GIVEN RECORDS below:

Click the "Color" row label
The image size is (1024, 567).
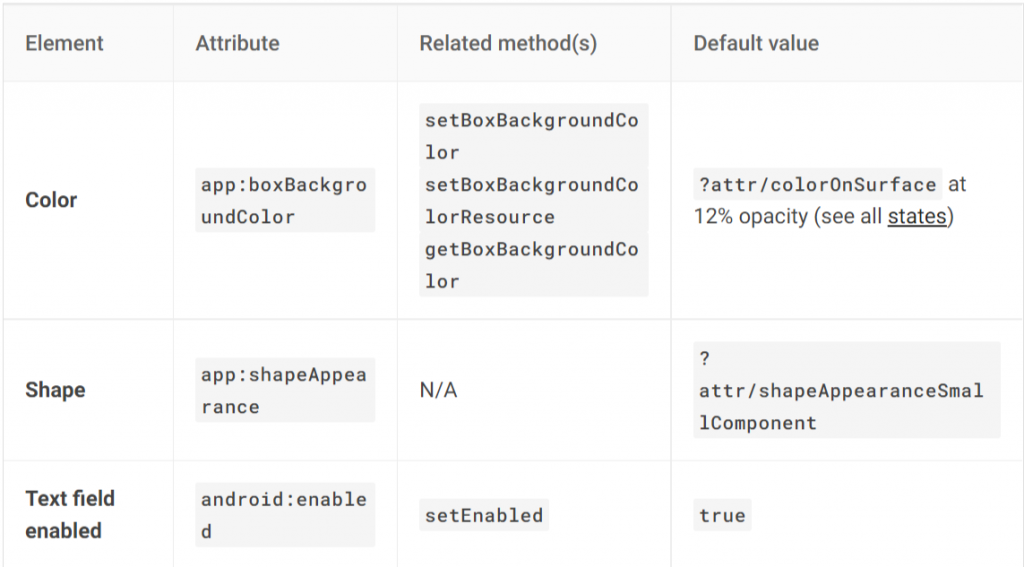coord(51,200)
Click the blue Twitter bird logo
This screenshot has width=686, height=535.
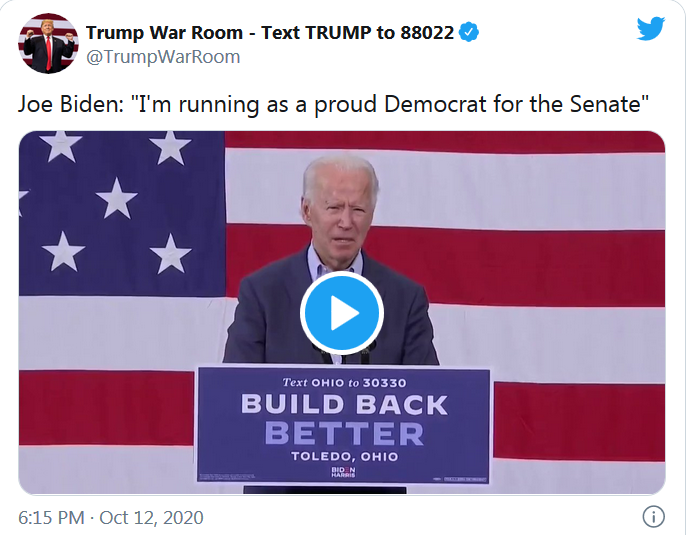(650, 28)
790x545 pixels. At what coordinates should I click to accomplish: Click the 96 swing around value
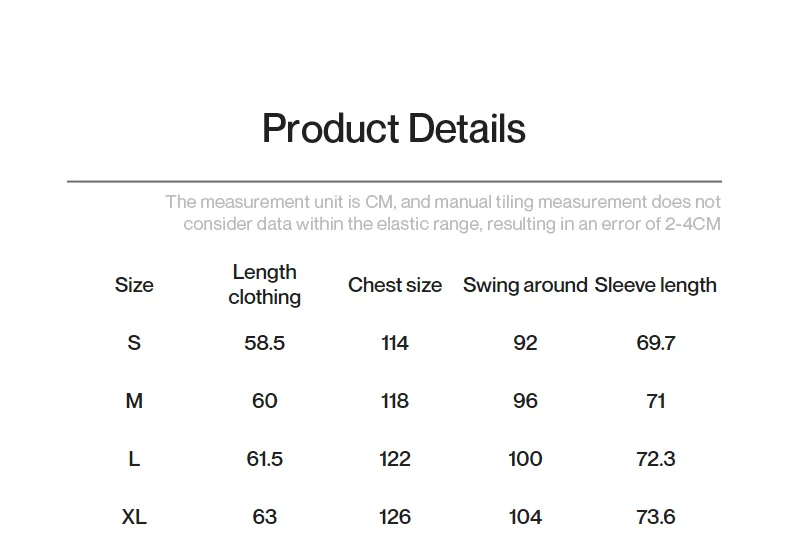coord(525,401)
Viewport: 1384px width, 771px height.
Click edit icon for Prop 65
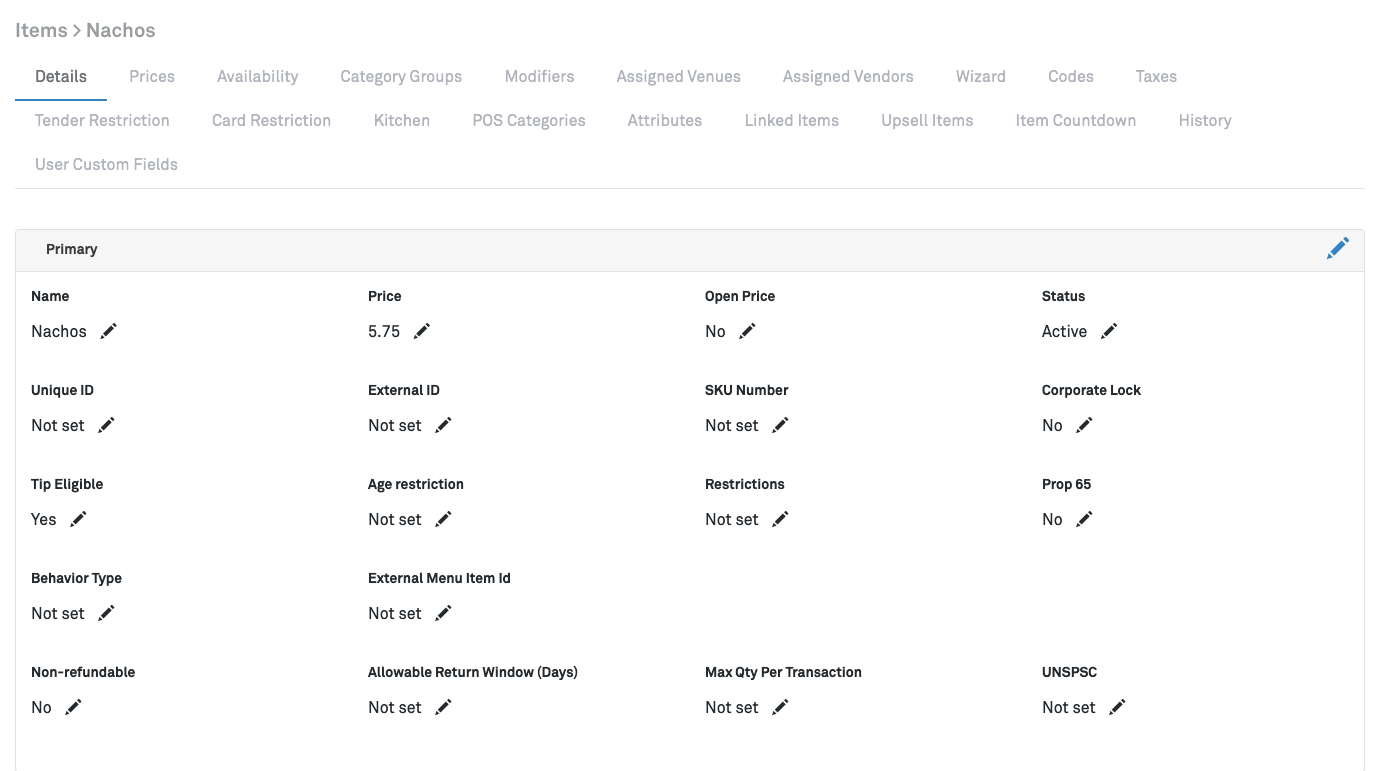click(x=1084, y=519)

End of GIVEN RECORDS.
GIVEN RECORDS below:

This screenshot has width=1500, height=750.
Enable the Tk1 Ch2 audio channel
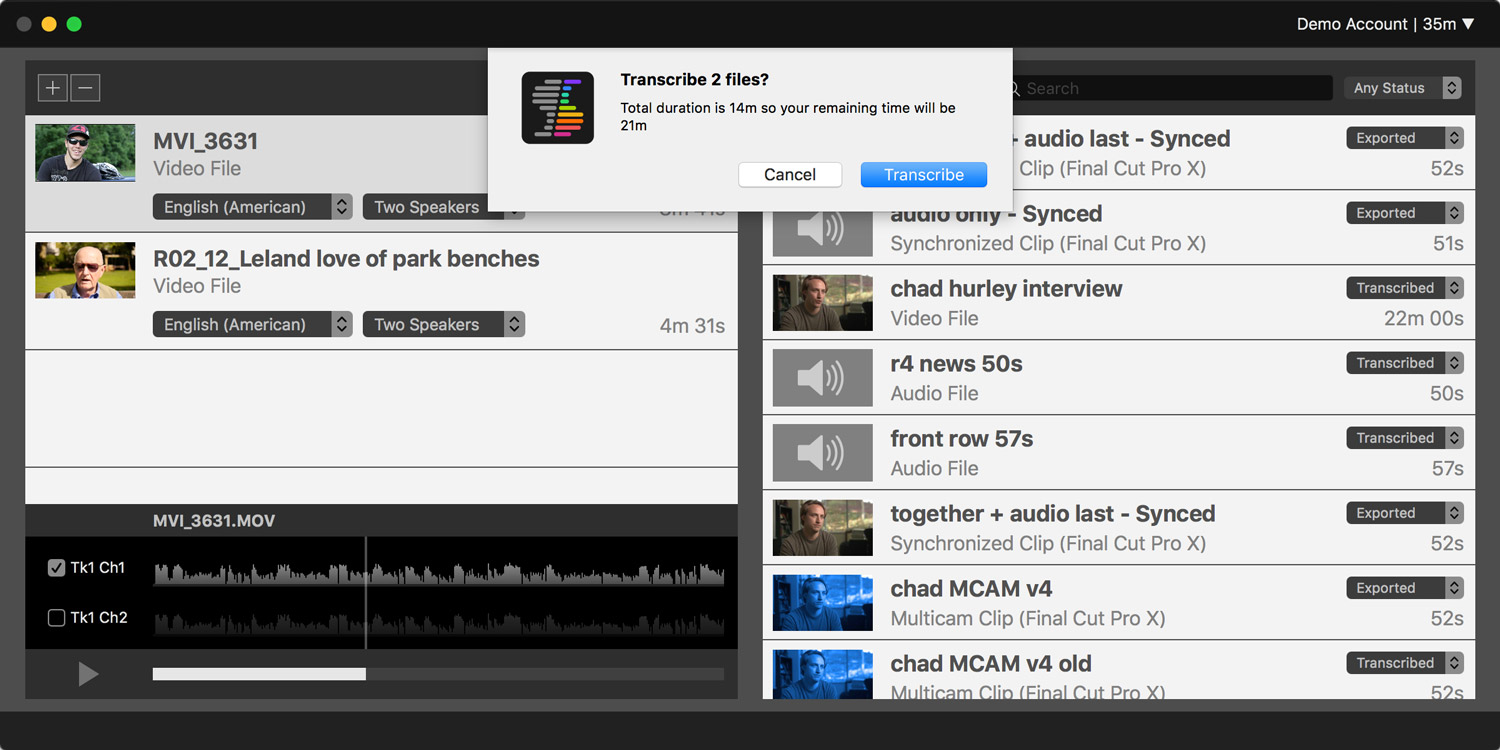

End of GIVEN RECORDS.

TRY IT
Reprint exactly the lines above that start at the one with "This screenshot has width=1500, height=750." and end at the one with "Enable the Tk1 Ch2 audio channel", keeping both and adding none.

RESPONSE AREA
This screenshot has width=1500, height=750.
Enable the Tk1 Ch2 audio channel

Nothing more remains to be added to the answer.